I've been busy the past couple of days. I am seeing W in a new light. She has walked away from M and I am realizing that I don't miss HER, I miss having a wife and want an in-tact family. I don't want to have to endure the financial implications of divorce or make my kids endure it either. It is an important distinction. Sure I would want her back in the form of the person she was before, but she isn't that person anymore. I think other LBSs come to this realization eventually as well.
The question in all of our minds is will the WAS change back into the person we remember or will they stay in their current unappealing state?
Right now my W is incredibly cold and distant.
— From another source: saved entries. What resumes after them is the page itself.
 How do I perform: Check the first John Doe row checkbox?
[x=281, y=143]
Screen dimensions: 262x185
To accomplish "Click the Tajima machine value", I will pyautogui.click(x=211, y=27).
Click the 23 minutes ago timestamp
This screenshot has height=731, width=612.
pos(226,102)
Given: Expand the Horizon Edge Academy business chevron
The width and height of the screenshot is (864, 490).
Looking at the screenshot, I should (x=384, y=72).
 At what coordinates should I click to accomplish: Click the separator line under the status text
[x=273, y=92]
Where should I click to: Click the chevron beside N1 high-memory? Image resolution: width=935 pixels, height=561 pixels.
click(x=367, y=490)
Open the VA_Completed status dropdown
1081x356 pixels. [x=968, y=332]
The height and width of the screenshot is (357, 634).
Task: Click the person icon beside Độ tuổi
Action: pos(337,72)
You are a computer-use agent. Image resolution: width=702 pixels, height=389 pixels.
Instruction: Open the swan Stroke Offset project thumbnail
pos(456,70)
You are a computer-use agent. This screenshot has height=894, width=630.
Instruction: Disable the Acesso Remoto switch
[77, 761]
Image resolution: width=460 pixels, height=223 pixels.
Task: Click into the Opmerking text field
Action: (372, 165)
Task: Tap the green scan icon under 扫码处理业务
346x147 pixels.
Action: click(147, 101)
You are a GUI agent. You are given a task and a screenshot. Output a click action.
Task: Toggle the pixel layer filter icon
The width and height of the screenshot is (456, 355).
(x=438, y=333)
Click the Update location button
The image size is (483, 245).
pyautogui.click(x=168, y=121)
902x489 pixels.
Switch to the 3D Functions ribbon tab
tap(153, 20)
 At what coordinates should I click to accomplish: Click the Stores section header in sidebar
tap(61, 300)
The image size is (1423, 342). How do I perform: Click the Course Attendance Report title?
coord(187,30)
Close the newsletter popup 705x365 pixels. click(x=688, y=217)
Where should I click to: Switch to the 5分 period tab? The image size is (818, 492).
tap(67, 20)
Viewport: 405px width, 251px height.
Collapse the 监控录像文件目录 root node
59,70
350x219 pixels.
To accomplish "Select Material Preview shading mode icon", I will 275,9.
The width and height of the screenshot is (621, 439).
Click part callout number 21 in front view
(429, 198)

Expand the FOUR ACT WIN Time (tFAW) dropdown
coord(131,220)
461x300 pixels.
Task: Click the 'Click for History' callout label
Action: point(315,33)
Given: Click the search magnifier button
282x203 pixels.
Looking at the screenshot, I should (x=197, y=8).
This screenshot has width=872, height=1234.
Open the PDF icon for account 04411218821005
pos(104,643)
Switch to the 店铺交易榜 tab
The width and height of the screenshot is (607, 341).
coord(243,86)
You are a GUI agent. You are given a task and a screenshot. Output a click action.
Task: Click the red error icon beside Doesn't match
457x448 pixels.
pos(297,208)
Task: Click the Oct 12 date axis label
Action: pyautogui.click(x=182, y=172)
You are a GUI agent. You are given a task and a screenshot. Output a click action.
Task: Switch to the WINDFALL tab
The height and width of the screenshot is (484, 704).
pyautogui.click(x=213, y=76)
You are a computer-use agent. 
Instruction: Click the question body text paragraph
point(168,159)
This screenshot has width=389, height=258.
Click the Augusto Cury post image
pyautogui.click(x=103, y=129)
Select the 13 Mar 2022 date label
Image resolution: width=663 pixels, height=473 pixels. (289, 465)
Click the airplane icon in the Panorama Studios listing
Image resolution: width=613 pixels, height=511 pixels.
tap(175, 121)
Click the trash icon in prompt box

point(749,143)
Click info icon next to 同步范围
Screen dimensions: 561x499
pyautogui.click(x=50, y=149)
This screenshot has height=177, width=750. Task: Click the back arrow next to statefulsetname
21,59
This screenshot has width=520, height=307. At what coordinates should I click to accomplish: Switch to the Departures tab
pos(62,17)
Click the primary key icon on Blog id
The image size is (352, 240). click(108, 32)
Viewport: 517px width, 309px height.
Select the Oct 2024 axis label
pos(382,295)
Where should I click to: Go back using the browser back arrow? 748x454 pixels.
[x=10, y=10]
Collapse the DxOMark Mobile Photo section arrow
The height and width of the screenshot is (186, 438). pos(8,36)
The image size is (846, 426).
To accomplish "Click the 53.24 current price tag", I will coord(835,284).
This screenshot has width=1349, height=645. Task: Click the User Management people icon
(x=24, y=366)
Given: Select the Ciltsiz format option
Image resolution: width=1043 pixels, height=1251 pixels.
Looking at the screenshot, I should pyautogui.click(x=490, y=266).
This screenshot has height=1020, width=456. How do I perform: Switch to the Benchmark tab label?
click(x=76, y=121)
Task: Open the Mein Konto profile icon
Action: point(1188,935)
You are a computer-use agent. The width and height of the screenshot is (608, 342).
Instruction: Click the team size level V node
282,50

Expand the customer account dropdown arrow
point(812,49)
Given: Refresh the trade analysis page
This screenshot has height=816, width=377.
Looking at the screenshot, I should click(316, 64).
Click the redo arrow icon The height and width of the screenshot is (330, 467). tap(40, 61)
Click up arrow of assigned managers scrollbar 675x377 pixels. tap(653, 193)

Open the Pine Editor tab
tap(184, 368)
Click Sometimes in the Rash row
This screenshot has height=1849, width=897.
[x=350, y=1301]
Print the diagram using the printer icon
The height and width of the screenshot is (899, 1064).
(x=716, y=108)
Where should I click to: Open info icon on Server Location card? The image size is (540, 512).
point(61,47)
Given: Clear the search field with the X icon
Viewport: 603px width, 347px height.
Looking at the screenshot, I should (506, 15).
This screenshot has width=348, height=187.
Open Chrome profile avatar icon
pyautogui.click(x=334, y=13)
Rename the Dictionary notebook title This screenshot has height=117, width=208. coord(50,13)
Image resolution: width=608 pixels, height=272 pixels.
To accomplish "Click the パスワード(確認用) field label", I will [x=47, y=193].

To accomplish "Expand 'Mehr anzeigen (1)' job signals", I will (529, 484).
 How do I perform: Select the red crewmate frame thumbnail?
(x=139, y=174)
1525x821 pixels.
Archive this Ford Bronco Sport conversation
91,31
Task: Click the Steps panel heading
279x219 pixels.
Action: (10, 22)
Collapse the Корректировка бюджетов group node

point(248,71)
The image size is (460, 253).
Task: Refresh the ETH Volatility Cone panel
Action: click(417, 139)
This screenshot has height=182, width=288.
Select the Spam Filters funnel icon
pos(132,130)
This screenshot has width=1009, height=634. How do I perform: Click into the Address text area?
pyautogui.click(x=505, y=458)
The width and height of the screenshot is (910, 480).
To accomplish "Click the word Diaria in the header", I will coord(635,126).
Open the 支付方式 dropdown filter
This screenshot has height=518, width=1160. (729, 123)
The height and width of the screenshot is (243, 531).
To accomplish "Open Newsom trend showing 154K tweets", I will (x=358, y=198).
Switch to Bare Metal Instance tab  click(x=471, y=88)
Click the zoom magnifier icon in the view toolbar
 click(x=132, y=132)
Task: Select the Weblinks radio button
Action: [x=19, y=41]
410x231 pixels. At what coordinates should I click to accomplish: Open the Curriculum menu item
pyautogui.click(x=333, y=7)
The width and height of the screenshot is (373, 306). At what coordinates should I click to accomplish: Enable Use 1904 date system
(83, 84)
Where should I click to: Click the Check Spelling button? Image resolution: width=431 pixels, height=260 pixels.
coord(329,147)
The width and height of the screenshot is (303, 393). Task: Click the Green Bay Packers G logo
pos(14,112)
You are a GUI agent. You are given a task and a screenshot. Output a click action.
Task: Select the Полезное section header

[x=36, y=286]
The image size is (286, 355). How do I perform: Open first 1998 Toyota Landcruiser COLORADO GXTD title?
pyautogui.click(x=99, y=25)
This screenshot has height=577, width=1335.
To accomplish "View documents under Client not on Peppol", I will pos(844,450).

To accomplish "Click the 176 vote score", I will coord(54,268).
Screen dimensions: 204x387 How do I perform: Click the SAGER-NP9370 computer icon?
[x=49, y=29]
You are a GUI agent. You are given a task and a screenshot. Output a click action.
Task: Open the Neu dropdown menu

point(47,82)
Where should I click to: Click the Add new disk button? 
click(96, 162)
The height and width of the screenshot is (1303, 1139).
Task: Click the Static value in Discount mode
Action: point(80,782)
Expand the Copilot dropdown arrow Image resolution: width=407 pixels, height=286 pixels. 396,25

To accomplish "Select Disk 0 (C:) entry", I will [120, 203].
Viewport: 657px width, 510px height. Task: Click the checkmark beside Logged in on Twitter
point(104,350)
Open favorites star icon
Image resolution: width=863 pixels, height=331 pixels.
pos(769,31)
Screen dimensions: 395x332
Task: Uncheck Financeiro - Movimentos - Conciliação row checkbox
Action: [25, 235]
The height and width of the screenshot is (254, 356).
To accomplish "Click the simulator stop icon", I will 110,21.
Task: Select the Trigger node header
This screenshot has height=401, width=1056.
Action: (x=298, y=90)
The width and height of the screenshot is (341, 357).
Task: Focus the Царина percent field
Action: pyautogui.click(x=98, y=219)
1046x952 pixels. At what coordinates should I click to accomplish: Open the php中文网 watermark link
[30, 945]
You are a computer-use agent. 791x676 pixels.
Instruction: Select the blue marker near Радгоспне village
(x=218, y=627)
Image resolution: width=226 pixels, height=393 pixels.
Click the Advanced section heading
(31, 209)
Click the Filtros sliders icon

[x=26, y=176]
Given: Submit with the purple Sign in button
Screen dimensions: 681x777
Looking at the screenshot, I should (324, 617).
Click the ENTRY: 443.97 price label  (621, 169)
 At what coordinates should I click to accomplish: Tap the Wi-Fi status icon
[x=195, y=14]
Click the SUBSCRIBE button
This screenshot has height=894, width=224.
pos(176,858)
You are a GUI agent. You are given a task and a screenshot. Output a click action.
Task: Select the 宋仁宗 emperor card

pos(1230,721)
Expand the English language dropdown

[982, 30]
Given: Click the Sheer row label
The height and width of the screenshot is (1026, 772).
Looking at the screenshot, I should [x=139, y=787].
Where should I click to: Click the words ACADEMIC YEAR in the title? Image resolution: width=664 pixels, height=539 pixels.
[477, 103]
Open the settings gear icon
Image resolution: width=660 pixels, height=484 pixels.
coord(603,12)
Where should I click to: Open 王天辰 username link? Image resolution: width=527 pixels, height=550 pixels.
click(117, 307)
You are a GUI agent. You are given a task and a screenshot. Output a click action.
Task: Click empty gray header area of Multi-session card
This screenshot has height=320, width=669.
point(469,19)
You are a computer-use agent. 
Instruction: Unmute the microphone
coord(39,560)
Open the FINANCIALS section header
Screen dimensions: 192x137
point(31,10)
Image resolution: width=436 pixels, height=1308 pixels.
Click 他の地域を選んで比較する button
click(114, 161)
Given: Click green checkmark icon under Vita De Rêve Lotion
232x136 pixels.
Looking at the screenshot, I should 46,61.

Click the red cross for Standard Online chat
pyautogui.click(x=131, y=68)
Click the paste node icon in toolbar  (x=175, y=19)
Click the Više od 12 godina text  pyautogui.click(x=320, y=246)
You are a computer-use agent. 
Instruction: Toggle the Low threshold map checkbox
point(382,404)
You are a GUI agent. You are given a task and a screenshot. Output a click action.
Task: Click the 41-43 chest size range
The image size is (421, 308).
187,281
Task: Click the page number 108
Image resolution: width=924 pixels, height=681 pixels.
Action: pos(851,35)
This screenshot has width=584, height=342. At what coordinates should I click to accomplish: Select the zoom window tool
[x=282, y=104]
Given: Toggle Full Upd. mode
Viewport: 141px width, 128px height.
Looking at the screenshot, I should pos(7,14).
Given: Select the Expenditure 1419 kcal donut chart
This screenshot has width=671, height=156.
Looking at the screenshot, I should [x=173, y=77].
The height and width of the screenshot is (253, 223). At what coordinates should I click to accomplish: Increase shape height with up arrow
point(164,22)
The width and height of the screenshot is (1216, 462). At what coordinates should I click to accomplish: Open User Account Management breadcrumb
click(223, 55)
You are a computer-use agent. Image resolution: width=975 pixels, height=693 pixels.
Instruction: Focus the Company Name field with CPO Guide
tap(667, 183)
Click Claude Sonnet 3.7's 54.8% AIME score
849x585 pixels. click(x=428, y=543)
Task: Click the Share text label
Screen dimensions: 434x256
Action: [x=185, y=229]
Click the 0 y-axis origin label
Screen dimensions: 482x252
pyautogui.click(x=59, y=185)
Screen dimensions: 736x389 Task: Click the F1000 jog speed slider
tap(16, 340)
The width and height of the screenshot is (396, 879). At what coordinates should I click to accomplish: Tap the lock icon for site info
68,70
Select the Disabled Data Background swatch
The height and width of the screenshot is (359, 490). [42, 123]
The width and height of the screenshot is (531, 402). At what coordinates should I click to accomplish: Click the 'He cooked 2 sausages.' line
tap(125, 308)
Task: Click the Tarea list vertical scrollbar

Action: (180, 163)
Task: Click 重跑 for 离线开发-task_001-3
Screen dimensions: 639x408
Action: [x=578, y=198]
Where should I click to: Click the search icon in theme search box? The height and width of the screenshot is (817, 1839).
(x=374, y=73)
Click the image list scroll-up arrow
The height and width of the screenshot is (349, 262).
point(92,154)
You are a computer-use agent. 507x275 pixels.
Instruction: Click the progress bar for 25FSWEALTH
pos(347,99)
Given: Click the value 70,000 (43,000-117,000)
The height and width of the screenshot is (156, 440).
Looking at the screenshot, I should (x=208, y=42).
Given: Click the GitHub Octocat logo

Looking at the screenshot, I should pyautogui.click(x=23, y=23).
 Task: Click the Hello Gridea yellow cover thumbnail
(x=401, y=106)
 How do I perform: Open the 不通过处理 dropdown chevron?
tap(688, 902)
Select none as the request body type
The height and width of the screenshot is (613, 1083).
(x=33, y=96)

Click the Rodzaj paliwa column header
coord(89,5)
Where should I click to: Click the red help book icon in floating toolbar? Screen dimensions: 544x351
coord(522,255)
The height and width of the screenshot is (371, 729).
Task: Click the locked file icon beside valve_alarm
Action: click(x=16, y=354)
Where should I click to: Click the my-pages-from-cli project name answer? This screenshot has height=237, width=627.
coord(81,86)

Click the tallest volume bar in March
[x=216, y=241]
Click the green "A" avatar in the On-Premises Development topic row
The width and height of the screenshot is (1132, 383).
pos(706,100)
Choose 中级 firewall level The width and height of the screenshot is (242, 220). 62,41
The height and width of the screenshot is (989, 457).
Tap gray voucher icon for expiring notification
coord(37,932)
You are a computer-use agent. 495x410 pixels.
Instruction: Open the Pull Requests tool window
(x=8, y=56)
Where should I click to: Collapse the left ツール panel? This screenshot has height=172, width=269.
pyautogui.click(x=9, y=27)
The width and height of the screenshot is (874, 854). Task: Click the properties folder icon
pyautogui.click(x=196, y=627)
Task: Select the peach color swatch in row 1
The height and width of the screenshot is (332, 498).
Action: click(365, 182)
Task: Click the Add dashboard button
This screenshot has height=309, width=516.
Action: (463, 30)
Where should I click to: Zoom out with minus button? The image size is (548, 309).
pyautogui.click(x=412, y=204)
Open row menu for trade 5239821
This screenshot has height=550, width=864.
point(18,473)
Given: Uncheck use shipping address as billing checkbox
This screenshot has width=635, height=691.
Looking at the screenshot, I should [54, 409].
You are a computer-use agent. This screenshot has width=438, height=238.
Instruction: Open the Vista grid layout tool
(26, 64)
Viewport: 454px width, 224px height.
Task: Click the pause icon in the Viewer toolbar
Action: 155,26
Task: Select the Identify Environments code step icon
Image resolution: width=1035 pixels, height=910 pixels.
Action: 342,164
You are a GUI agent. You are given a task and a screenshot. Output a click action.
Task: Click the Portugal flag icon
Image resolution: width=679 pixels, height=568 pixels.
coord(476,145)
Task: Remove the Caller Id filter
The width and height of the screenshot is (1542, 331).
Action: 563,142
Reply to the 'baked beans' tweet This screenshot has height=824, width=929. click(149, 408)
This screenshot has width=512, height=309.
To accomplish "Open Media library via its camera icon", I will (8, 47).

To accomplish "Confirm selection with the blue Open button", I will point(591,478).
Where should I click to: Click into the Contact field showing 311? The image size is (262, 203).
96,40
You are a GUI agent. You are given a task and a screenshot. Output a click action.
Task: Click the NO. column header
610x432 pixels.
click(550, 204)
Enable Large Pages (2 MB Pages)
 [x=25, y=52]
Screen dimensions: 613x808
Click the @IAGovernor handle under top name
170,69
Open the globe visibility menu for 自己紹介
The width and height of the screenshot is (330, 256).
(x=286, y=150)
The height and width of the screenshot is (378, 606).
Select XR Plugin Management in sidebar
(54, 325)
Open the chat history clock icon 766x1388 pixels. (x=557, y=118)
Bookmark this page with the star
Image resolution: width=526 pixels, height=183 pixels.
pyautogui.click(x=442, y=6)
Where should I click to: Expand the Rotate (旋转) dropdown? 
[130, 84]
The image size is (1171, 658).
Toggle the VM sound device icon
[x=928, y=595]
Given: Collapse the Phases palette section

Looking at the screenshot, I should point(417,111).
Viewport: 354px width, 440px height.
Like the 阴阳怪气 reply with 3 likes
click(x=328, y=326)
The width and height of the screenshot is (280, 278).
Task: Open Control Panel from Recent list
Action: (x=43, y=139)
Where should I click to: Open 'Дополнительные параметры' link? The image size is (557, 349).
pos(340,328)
She seems irritated all the time. She can't even hold a simple conversation and she doesn't seem comfortable in our home. Even though she has been cold and distant for over a year it seems to have been taken to a new level recently as she gets more and more serious about trying to move out.
I have told her to go, I will pay support based upon what we decided at mediator, and the ball is in her court. The only thing I AM doing is staying in my home as long as I can, and if she files for D I will do my best to try to buy her out and keep it otherwise we sell it. It is game point and her serve, but I really don't feel like a victim since she is having to take all the initiative to move out and also file for D or whatever. I am just living my life (or trying to live it as normally as possible).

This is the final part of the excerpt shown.